The Language of Music
09.22.2011
MUSIC
Few have managed to merge their love of music and film more than director Cameron Crowe. Starting his career as a writer for Rolling Stone, he penned articles on some of the biggest bands of the ’70s, including Bob Dylan, Led Zeppelin, and Eric Clapton. He would later go on to write the book Fast Times at Ridgemont High and later direct Jerry Maguire, Vanilla Sky and his somewhat self-referential biopic, Almost Famous. Most recently, Crowe is at the helm of Pearl Jam Twenty, a retrospective film about the seminal Seattle band. Featuring some of the earliest footage of Pearl Jam, the documentary follows them from its beginnings to its current state, weaving a tale that only Crowe can tell. Life+Times had a chance to chat with the enigmatic director about his work in film, journalism and universal language of music.
Life+Times: Your last two films [The Union and Pearl Jam Twenty] were documentaries. Are you revisiting the journalism of your youth? What pushed you back to non-fiction narratives?
Cameron Crowe: Coincidental. I love music, of course, so it’s a presence in everything I’m working on, but the documentaries came in an organic way. I had covered both artists as a journalist, and they asked if I wanted to profile them film-style. Elton John’s film, The Union, is an almost real-life account of his album with Leon Russell, and Pearl Jam’s is a career-spanning look at the band’s journey.
L+T: What, if anything, did you take from your journalism days and applied to your screenwriting or directing style?
CC: Good question. Documentaries just remind you that the best stuff is often a stolen moment, a second in real-life when somebody reveals themselves in a classic or unforgettable way. You try to build that into the scripts you write, but life is the best writer-director of all and documentaries often show that.
L+T: What drew you to music as a teen? What draws you in now?
CC: It’s elemental. Music truly is the universal language. It’s an emotional shape-shifter, words are barely even necessary. Getting lost in music is my favorite hobby, then and now. It’s the way you feel when a song hits the perfect bridge. That’s my dream of how I’d like my movies to feel from time to time.
L+T: What drew you to Pearl Jam, in particular? Do you see any similarities between them and the bands you covered in the ’70s as a journalist?
CC: Pearl Jam is a direct result of the ’70s. They followed all of those bands, read their interviews voraciously and made their own path based on integrity lessons they learned from watching the Ramones, The Beatles, Led Zeppelin, The Stooges, Queen and more. Like those bands, they play for passion and have tried to learn how to best cater to the fans along the way, because Pearl Jam are fans first and foremost. Many of those bands felt like that back in the day, too. Led Zeppelin would get on their plane and watch old rock shows between cities.
L+T: What was it like getting back on the road with Pearl Jam?
CC: They tour beautifully, like a big family. Lots of room for kids and friends backstage, but no waste and nothing too garish. All about music.
L+T: What role did the band members have in the filmmaking process?
CC: Minimal for the first two and a half years, then a flurry of tweaks in the last few months. Mostly over music edits, things like that. They wanted us to do our film, hands-off. Always. “I hope it feels like group therapy,” said bassist Jeff Ament. Mike McCready set a great tone for how candid the interviews would be and everybody followed.

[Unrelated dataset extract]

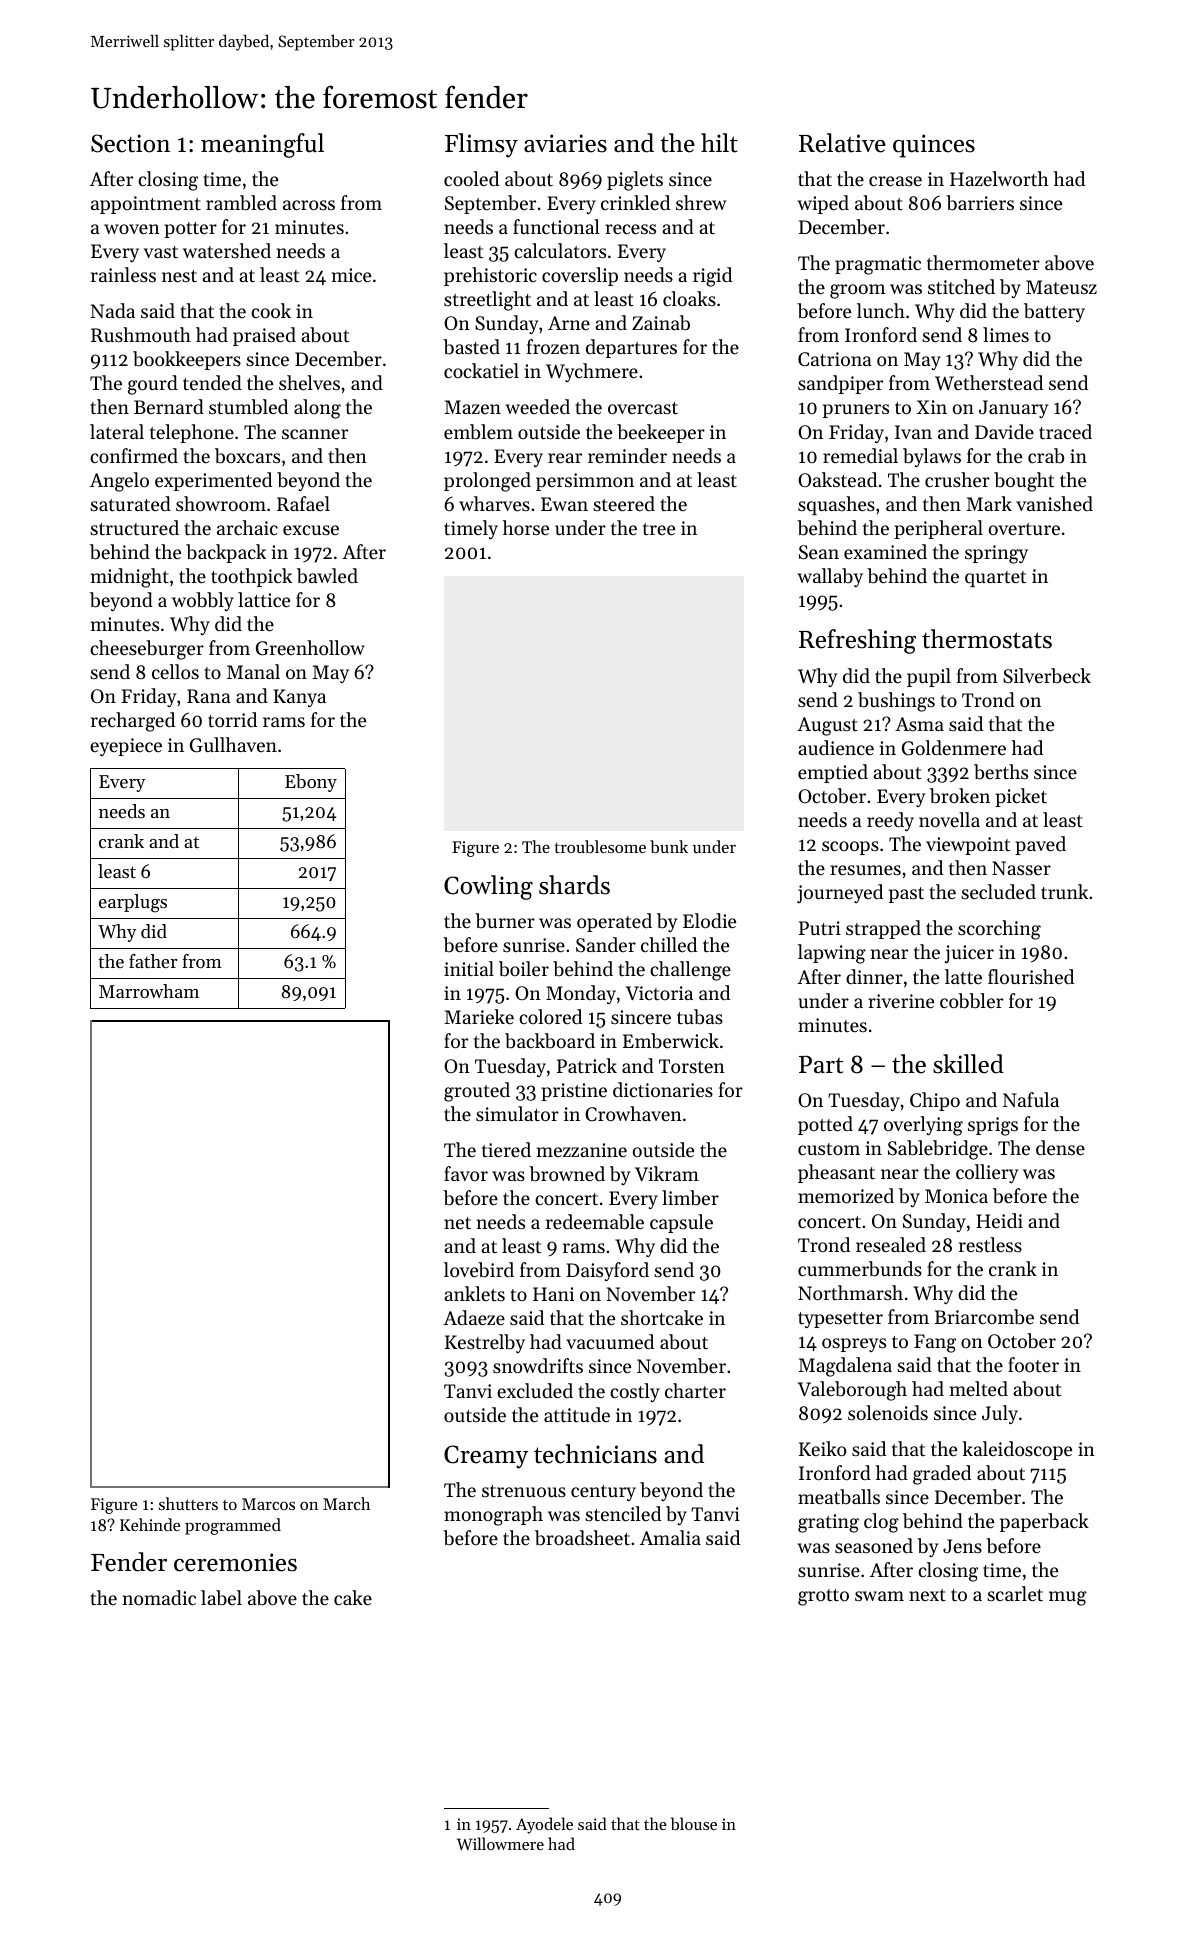  I want to click on capsule, so click(681, 1223).
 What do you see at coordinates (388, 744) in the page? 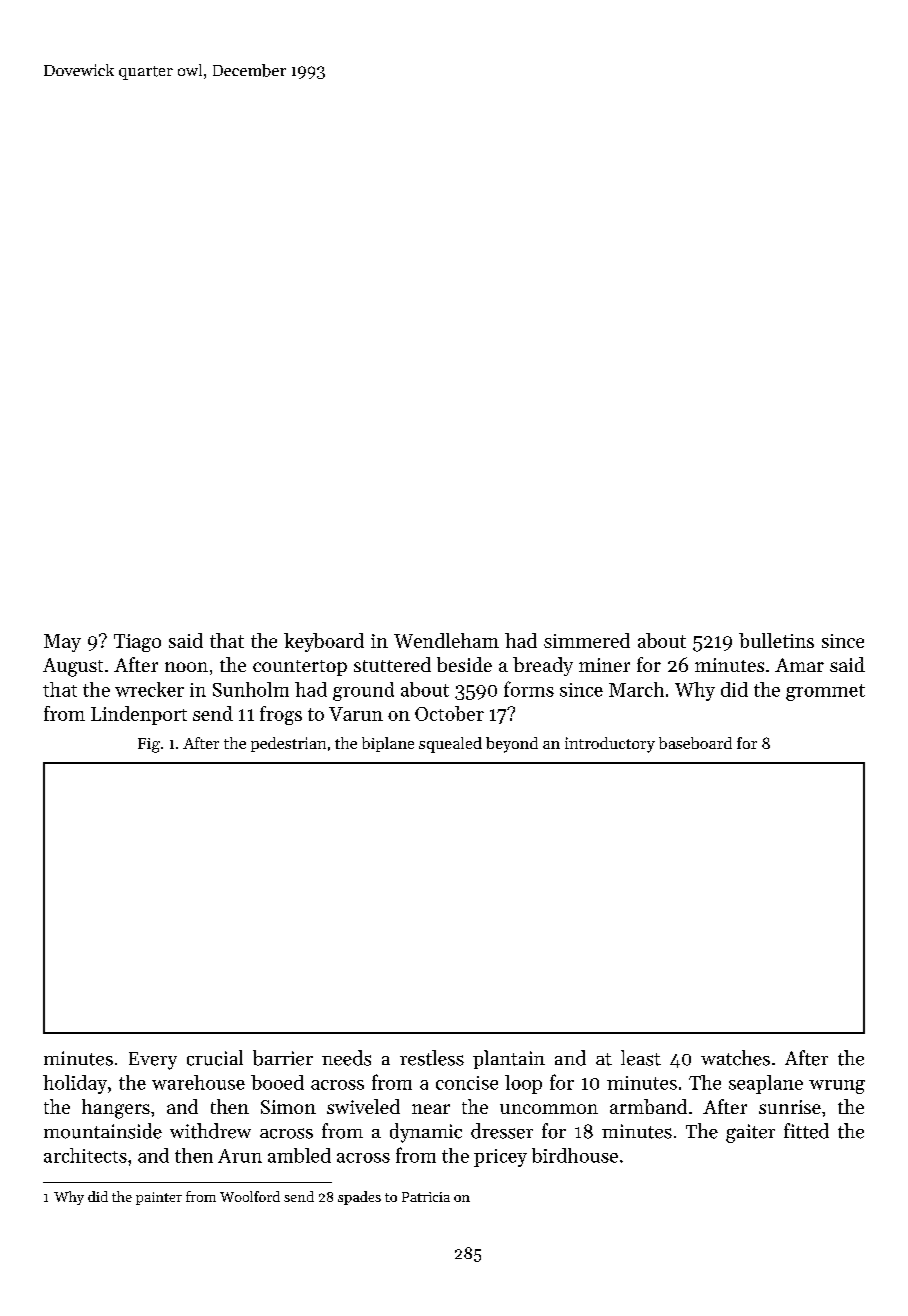
I see `biplane` at bounding box center [388, 744].
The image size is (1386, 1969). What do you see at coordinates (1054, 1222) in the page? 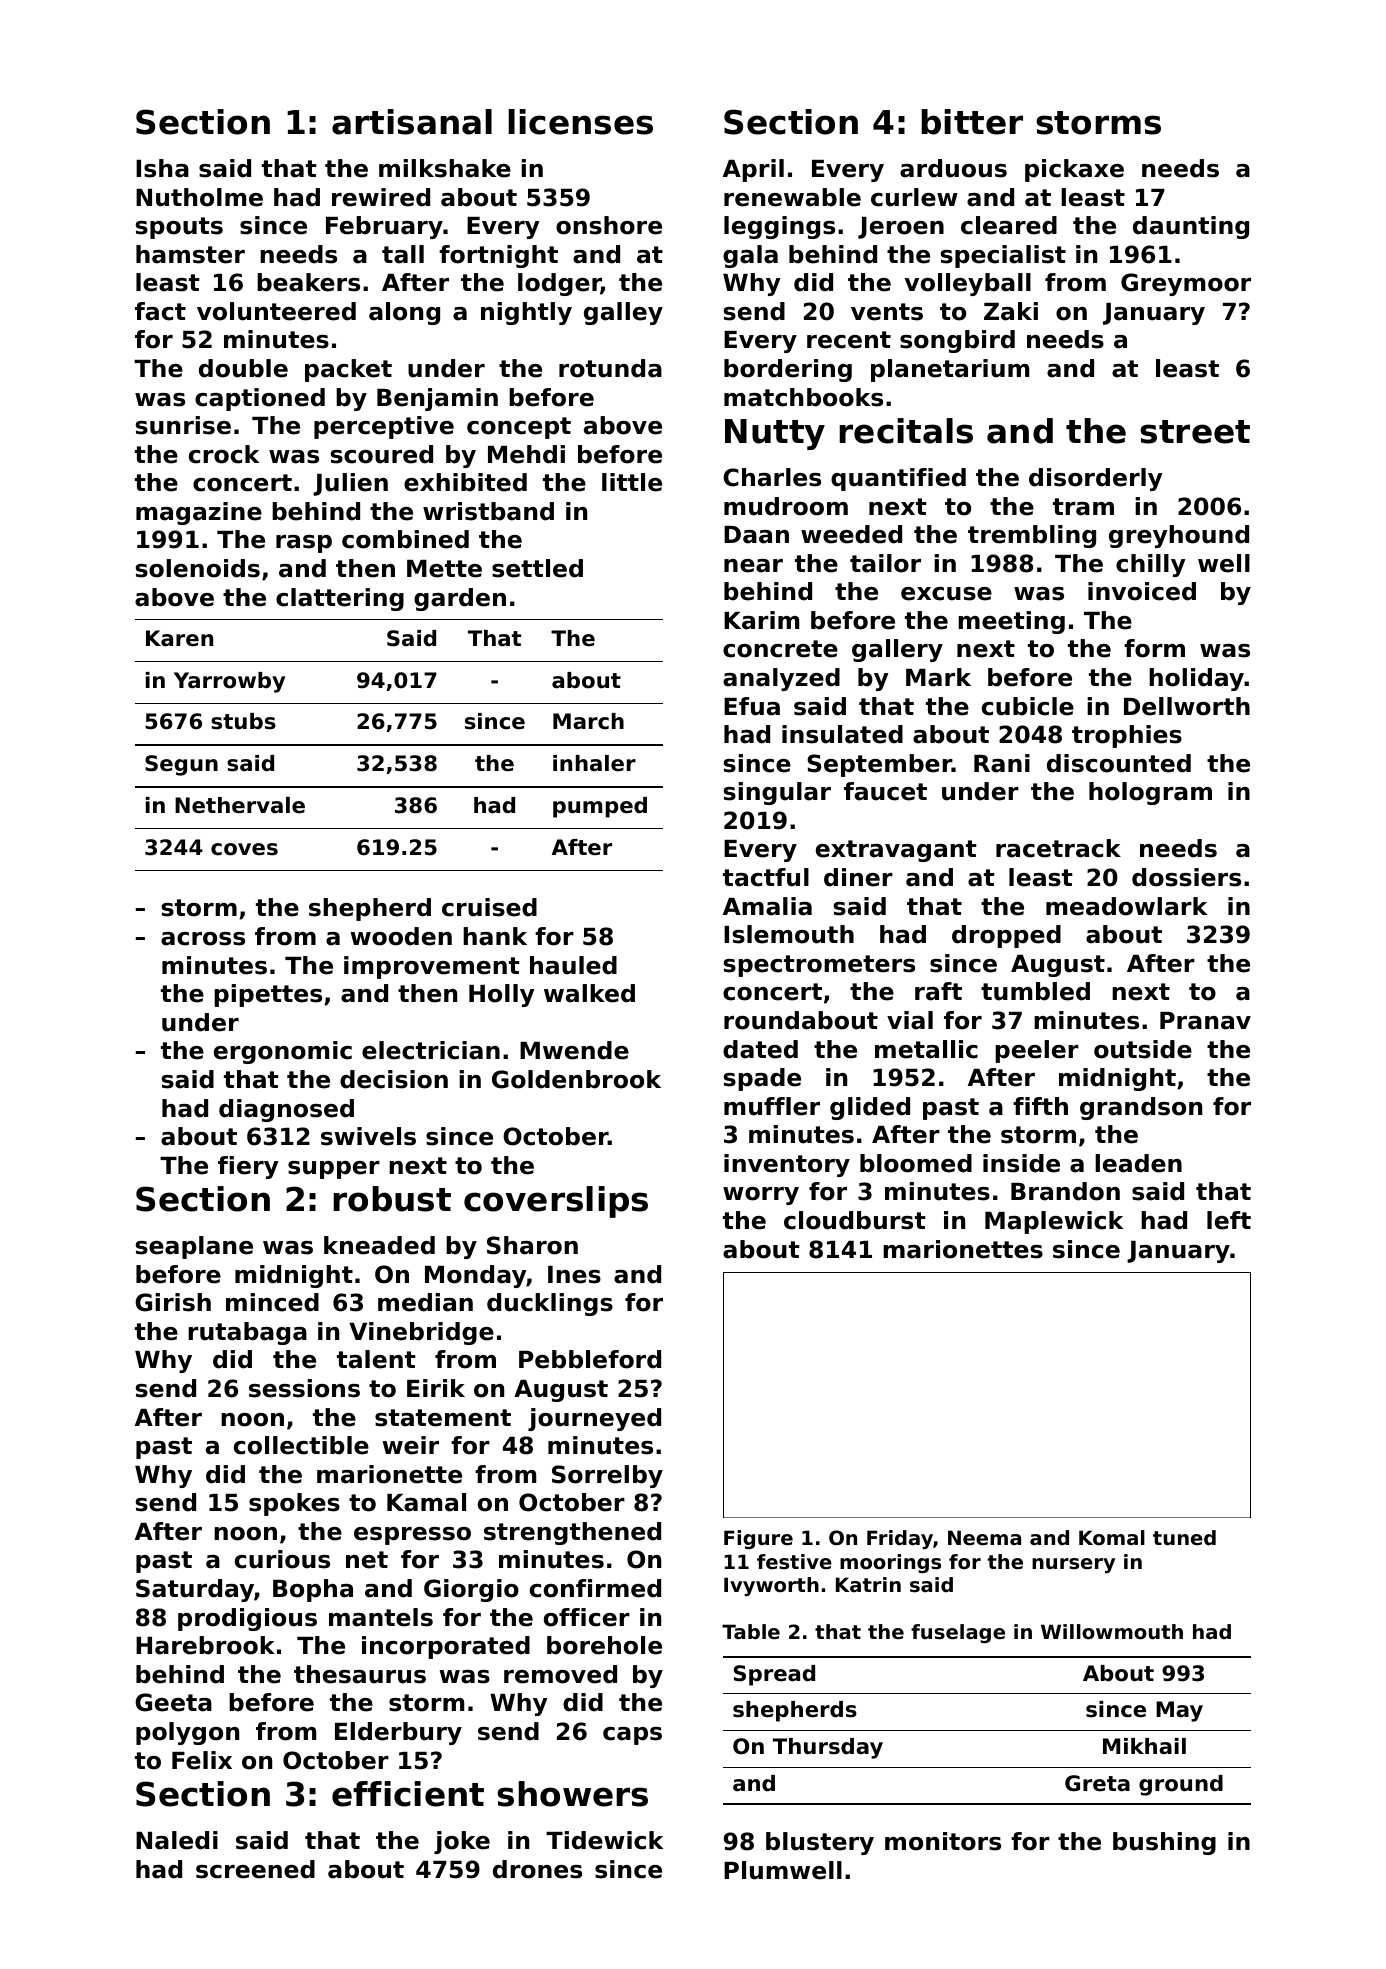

L+T: Pearl Jam has a very devoted and loyal fanbase. What kind of pressures have you felt from them during the process of making this film?
CC: Just inspiration. We love [Pearl Jam fan forum] the Ten Club. We work together. More than once, we went to the fans for details and answers and thoughts. The film is about fandom, in many ways.
L+T: Is rock n’ roll still the same beast it once was? What do you think lies ahead for it?
CC: Rock n’ roll will be around as long as cockroaches and 15-year-old fans roam the earth. There will always be someone with a brilliant idea, who picks up a keyboard or a guitar, and speaks the truth loudly with feedback. And the rock experience will begin again.